Un jour où Maître EGAMI était en Europe, il me demanda : "Quand as-tu "volé" mon Karaté ? "Cette question était brutale et je n'avais pas pensé que j'avais le talent nécessaire pour le voler. Donc, après avoir hésité un peu, j'ai essayé de lui répondre : "Oui. J'ai imité simplement votre Karaté..." Le Maître m'a interrompu en m'expliquant : "Ah! Oui, oui. C'est déjà bien parce que tout commence par l'imitation." et il m'a expliqué sa nouvelle méthode d'entraînement.
Depuis ce jour, j'ai eu des doutes sur la capacité que j'avais à sortir de la simple imitation de mon Maître. Je me suis d'ailleurs demandé depuis quand j'avais commencé à l'imiter en France. C'était en 1967 en revenant d'un séjour de deux mois au Japon que j'ai commencé à chercher ce nouveau Karaté. C'était une recherche faite en tâtonnant, dans les ténèbres, entouré d'objets très fragiles : je ne savais pas du tout par quelle direction démarrer. Au début, j'avais beaucoup d'inquiétude car je devrais probablement chercher pendant plusieurs années, mais après...qu'allais-je trouver? Et si je m'apercevais que cela n'était pas bon, que devrais-je faire?

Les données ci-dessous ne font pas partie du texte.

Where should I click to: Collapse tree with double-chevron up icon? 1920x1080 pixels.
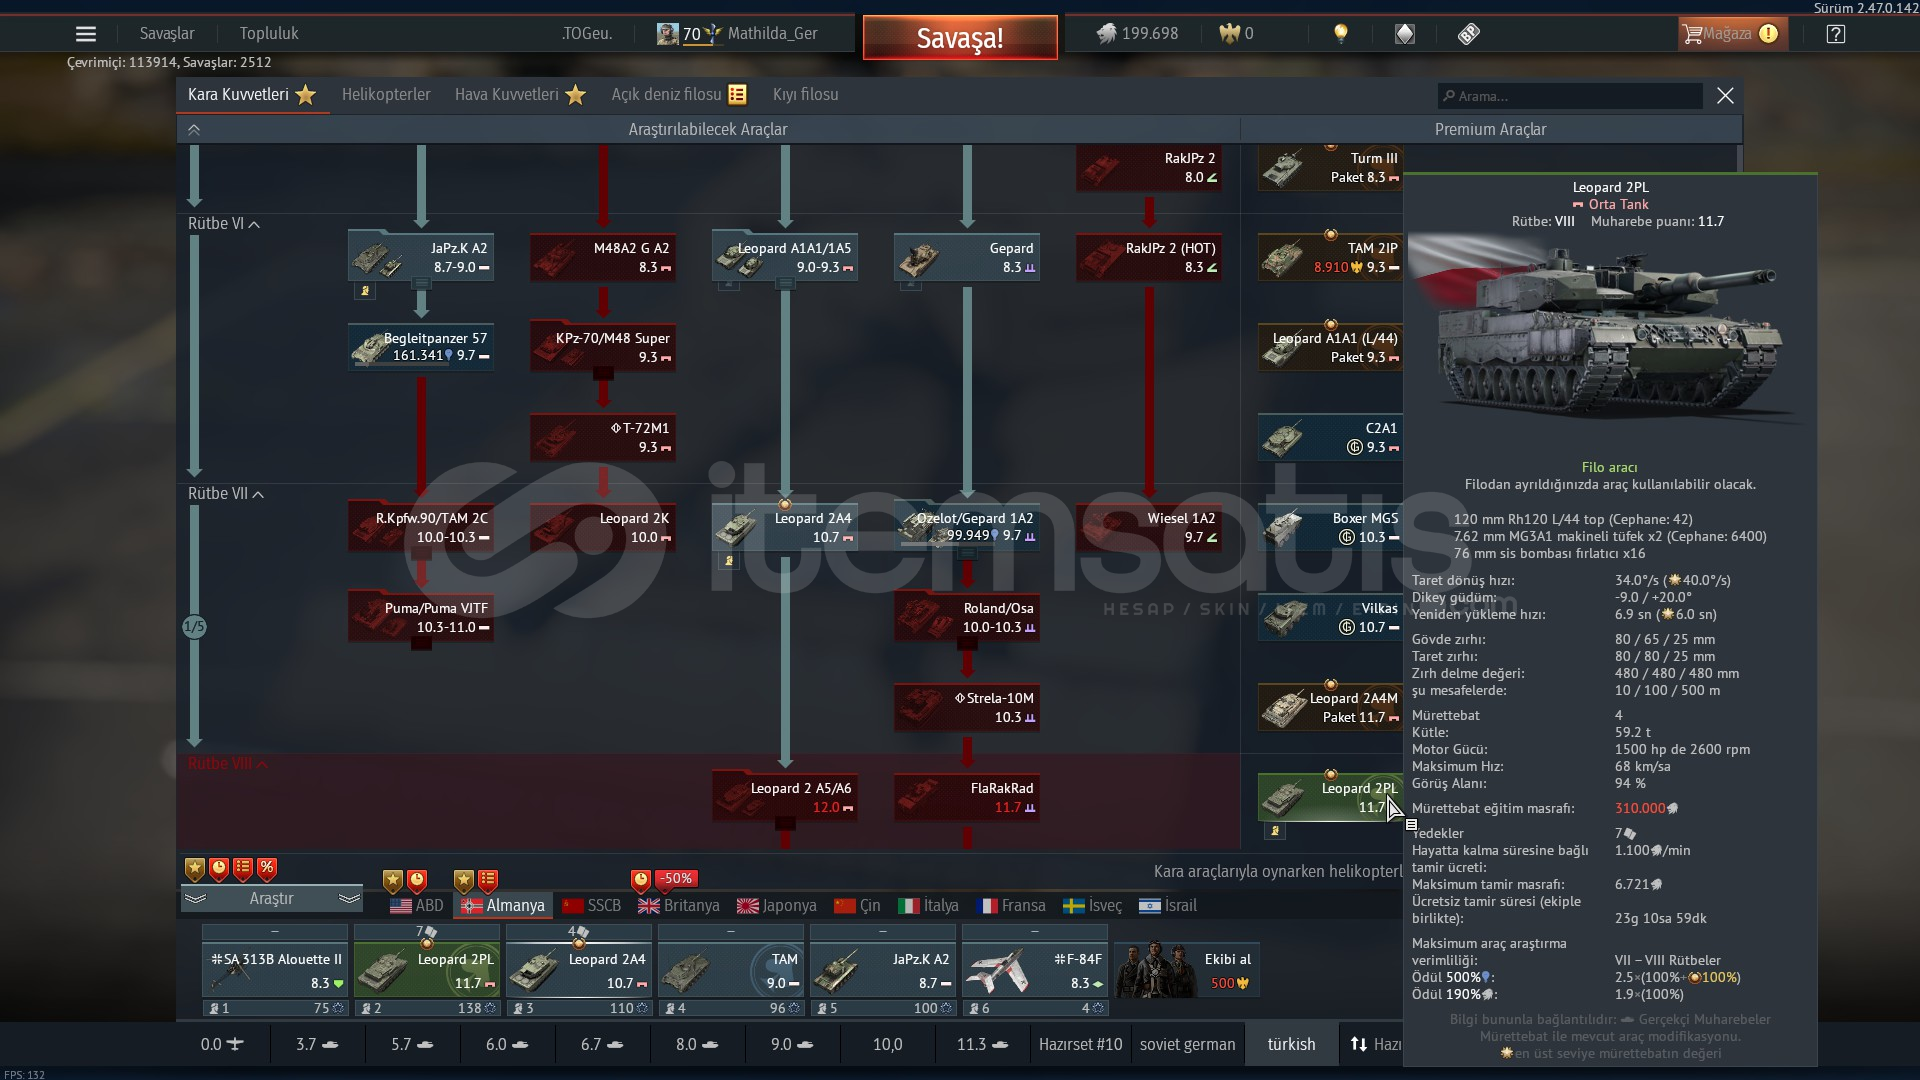click(x=194, y=130)
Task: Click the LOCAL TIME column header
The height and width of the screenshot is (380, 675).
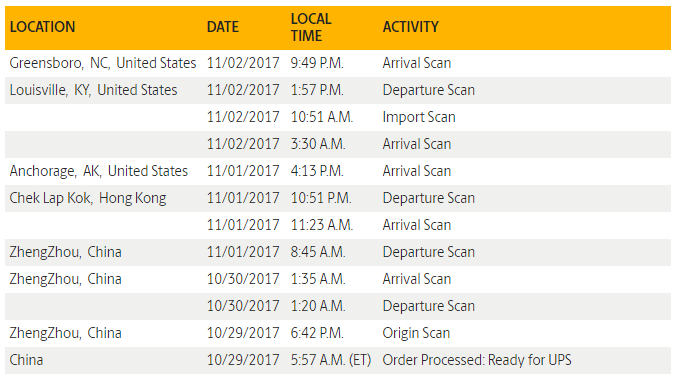Action: tap(311, 27)
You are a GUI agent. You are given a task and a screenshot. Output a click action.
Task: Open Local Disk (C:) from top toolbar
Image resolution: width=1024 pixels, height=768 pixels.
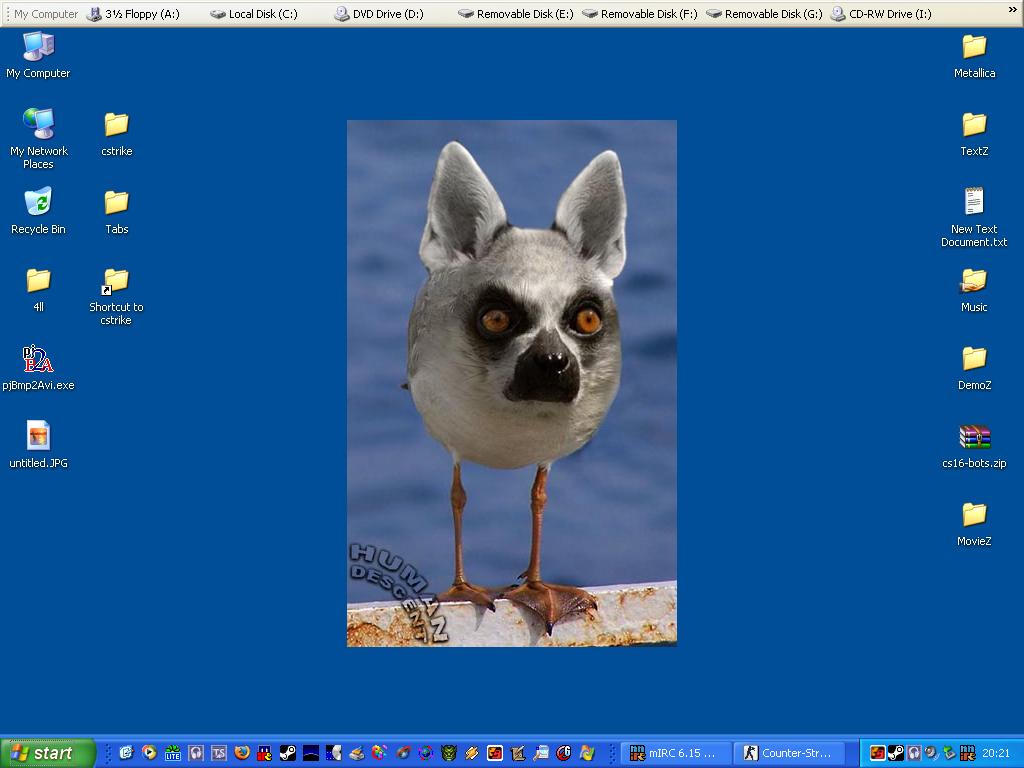253,14
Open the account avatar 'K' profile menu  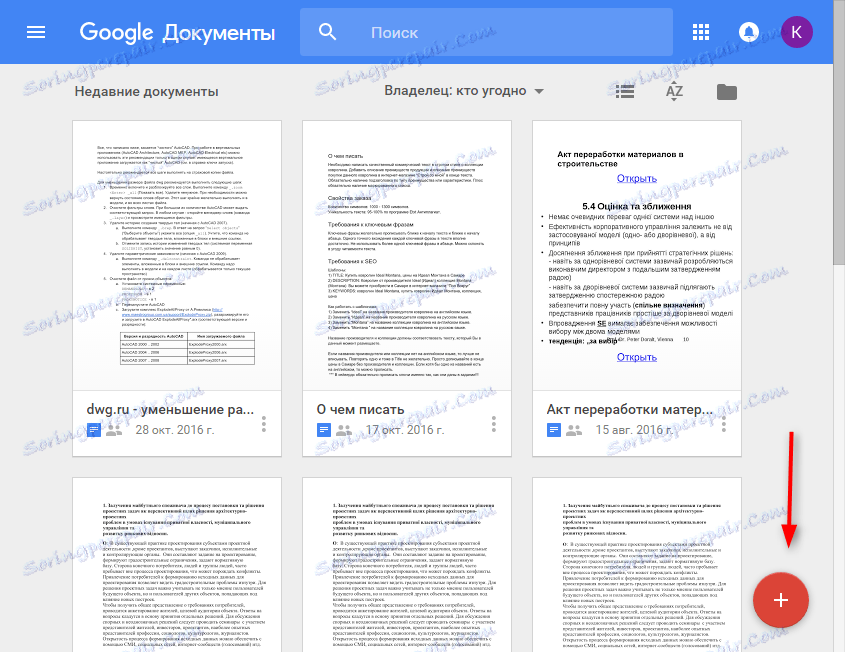(797, 31)
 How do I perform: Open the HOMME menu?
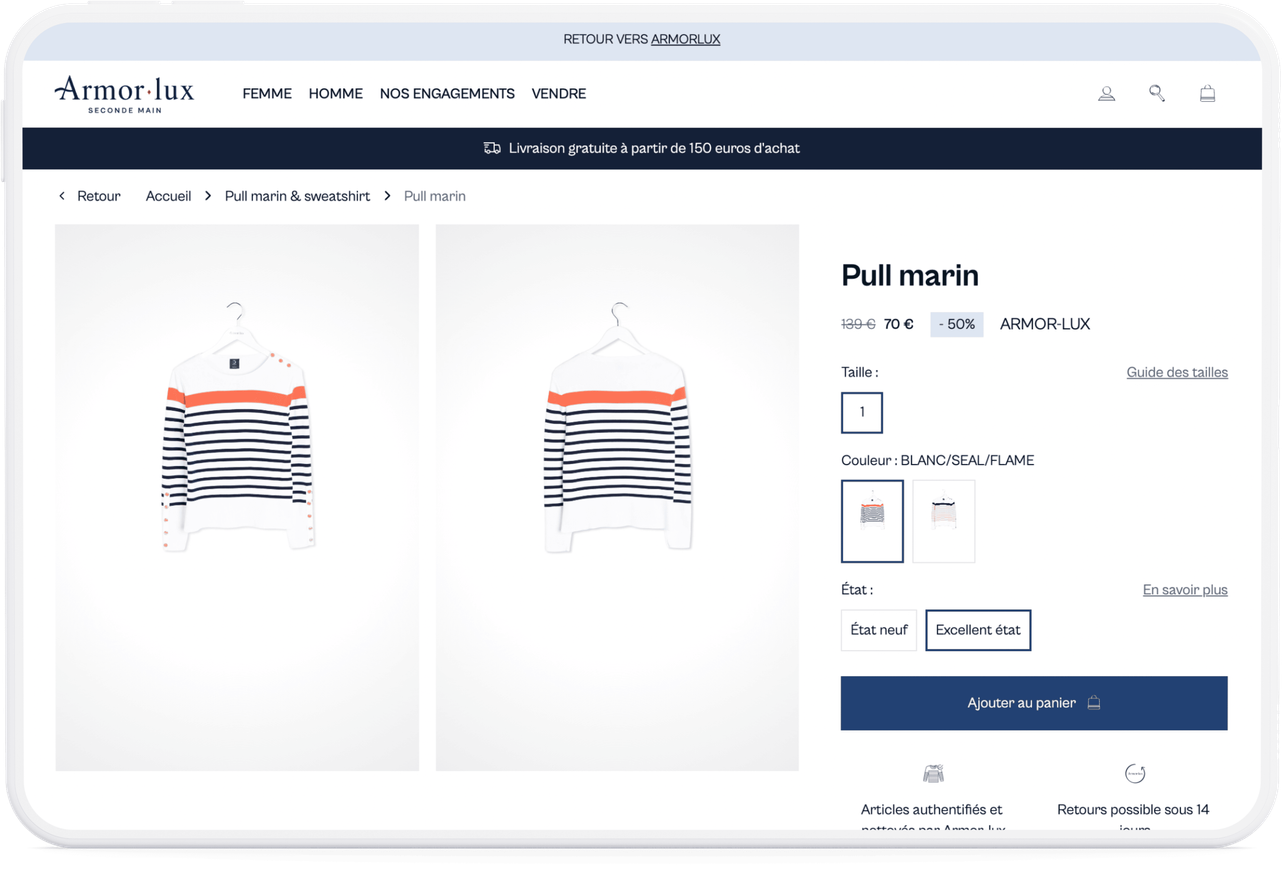(335, 94)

Quand même, après avoir bien réfléchi, j'ai décidé de parier sur cette idée. Parce que j'ai senti vaguement que, dans ce Karaté, se trouvait quelque chose que j'étais en train de chercher moi-même.
Tout d'abord, le corps doit être souple et tout à fait naturel et le tsuki doit être très coulant. Dans la pratique, j'essayais moi-même et quand je pensais que j'avais trouvé, je changeais le tsuki de mes élèves. J'ai commencé comme cela, lentement. Les gens, qui ont pu garder le contact avec moi, ont pu changer leur Karaté petit à petit mais sûrement, tandis que ceux qui habitaient loin et qui ne pouvaient pas rester en contact avec moi n'ont pas pu le faire. J'ai pensé que c'était raisonnable d'agir ainsi car auparavant j'expliquais les choses d'une façon complètement différente. Jusqu'à hier encore, je disais : "Bloquez les aisselles plus fort" ou encore : "Plus fort, encore, toute la force" et maintenant : "Enlevez la force", tout juste comme si je ne demandais de teindre le Karaté-gi en noir ! Mais pour les vêtements, on peut acheter de la teinture tandis que pour notre corps ce n'est pas du tout la même chose.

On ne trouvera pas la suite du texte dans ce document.